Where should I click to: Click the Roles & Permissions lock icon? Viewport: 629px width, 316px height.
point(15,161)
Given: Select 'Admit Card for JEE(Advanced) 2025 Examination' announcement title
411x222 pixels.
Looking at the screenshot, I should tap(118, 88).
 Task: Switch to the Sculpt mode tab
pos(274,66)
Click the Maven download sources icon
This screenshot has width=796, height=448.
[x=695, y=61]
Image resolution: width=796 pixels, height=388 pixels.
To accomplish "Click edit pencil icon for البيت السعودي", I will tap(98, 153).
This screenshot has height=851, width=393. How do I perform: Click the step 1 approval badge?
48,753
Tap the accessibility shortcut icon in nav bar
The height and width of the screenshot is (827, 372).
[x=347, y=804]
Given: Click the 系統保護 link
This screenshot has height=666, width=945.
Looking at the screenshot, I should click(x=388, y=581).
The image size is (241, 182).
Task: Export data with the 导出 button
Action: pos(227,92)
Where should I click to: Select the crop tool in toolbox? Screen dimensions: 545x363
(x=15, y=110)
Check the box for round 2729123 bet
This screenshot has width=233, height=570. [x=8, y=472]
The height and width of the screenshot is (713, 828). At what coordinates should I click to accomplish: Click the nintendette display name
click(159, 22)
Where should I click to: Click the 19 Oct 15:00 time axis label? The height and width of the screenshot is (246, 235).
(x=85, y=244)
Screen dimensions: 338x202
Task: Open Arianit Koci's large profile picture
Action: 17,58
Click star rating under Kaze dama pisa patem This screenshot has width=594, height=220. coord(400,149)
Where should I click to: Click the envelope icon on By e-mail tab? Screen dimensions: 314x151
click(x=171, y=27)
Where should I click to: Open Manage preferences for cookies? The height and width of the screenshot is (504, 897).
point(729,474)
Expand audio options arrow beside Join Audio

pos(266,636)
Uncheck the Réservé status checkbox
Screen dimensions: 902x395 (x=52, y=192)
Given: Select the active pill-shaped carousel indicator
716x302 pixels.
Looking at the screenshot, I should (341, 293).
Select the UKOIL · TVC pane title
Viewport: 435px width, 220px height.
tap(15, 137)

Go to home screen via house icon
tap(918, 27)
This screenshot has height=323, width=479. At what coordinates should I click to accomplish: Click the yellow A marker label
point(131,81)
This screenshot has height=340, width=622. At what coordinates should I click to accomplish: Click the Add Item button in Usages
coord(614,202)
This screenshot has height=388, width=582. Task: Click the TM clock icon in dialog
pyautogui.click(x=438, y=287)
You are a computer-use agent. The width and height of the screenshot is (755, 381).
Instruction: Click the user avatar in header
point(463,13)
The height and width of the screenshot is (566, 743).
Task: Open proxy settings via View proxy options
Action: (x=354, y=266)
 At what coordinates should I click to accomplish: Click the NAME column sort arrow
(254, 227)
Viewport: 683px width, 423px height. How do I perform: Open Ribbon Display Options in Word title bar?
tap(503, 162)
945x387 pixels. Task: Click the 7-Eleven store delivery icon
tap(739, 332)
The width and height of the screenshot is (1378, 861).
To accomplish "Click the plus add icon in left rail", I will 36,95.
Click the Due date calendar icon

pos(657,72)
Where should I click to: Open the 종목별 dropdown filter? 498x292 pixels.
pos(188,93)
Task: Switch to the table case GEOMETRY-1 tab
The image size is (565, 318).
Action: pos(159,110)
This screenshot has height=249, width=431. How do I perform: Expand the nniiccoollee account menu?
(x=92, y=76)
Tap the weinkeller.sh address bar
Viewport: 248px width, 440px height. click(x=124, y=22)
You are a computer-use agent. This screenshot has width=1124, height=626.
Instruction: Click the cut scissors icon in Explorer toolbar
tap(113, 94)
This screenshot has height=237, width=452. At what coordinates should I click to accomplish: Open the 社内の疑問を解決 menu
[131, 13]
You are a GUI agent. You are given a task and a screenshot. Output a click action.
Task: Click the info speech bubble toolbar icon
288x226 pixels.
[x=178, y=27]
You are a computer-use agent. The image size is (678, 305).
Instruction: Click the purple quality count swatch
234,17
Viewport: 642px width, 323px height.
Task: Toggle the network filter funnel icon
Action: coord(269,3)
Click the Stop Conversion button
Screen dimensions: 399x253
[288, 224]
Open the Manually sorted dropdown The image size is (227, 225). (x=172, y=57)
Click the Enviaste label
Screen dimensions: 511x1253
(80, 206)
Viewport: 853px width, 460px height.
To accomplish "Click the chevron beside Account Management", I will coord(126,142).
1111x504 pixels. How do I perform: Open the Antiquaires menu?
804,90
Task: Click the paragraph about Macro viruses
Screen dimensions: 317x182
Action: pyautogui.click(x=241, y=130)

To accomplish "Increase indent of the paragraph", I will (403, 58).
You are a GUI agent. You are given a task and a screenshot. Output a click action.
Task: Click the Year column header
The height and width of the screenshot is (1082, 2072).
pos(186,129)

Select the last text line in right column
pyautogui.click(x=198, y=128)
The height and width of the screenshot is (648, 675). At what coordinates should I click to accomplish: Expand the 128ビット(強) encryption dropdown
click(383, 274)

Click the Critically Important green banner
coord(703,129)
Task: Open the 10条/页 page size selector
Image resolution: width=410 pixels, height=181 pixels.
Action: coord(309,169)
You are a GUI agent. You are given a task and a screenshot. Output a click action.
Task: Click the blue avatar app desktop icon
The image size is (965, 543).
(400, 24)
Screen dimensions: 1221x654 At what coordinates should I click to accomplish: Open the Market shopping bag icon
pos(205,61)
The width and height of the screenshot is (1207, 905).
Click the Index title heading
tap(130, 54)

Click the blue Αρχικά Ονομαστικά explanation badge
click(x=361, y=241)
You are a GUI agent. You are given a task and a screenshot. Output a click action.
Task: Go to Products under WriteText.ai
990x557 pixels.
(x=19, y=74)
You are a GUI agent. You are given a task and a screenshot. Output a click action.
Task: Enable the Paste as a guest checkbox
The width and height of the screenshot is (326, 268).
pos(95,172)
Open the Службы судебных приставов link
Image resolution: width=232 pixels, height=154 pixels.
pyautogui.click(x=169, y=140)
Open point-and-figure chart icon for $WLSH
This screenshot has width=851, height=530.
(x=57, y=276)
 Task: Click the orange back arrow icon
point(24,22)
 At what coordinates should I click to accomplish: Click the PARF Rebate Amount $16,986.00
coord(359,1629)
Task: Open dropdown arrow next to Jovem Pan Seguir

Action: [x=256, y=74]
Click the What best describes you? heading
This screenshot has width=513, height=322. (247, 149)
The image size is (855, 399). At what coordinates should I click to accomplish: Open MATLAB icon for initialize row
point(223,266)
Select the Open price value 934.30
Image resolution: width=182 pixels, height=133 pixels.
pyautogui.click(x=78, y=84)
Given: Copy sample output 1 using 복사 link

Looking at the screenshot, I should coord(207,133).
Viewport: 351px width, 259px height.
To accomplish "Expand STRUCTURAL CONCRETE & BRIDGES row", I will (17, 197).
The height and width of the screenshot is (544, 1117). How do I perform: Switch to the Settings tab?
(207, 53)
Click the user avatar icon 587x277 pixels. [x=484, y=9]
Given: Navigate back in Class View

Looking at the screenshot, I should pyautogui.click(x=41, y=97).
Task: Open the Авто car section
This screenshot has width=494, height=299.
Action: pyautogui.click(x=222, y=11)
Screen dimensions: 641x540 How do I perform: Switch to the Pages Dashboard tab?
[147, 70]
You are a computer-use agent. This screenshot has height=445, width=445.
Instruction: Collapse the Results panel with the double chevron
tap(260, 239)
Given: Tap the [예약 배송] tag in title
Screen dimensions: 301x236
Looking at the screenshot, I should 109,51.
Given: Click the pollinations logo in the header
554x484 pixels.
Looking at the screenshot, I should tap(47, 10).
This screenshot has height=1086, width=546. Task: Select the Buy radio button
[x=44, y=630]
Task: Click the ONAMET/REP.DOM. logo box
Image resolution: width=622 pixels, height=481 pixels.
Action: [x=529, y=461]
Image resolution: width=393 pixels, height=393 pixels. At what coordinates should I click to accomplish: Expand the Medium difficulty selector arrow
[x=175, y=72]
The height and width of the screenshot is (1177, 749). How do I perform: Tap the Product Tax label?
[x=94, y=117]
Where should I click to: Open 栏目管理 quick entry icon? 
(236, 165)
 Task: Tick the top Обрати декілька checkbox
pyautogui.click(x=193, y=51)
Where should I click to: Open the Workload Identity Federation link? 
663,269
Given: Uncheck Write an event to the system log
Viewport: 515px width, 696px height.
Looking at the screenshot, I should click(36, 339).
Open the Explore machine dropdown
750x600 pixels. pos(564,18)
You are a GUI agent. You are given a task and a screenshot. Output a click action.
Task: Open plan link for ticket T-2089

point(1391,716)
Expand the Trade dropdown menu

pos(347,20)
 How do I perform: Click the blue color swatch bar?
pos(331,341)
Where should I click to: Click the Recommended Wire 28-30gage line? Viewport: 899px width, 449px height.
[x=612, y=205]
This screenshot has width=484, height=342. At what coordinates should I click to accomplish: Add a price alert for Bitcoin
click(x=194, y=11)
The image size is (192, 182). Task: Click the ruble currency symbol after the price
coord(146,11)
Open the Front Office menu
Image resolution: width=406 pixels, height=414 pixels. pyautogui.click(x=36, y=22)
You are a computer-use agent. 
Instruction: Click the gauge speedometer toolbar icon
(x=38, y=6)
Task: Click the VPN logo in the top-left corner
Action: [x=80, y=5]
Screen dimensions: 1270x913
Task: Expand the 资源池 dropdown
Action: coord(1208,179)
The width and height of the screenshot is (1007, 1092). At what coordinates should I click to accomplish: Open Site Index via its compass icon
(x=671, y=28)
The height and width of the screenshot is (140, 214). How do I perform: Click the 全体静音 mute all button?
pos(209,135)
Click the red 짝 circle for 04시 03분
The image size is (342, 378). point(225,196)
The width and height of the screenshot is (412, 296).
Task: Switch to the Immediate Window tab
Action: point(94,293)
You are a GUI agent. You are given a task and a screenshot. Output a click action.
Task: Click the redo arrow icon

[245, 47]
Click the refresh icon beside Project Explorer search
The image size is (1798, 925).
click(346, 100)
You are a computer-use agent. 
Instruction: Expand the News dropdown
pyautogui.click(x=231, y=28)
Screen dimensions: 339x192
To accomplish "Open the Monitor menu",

| REQUIRED ACTION |
Your job is to print exactly the lines that run from the top of the entries through the line with "Given: Click the 系統保護 link", and no others.

| TASK ANSWER |
Where should I click to: Click the Roles & Permissions lock icon? Viewport: 629px width, 316px height.
point(15,161)
Given: Select 'Admit Card for JEE(Advanced) 2025 Examination' announcement title
411x222 pixels.
Looking at the screenshot, I should tap(118, 88).
 Task: Switch to the Sculpt mode tab
pos(274,66)
Click the Maven download sources icon
This screenshot has width=796, height=448.
[x=695, y=61]
Image resolution: width=796 pixels, height=388 pixels.
To accomplish "Click edit pencil icon for البيت السعودي", I will tap(98, 153).
This screenshot has height=851, width=393. How do I perform: Click the step 1 approval badge?
48,753
Tap the accessibility shortcut icon in nav bar
The height and width of the screenshot is (827, 372).
[x=347, y=804]
Given: Click the 系統保護 link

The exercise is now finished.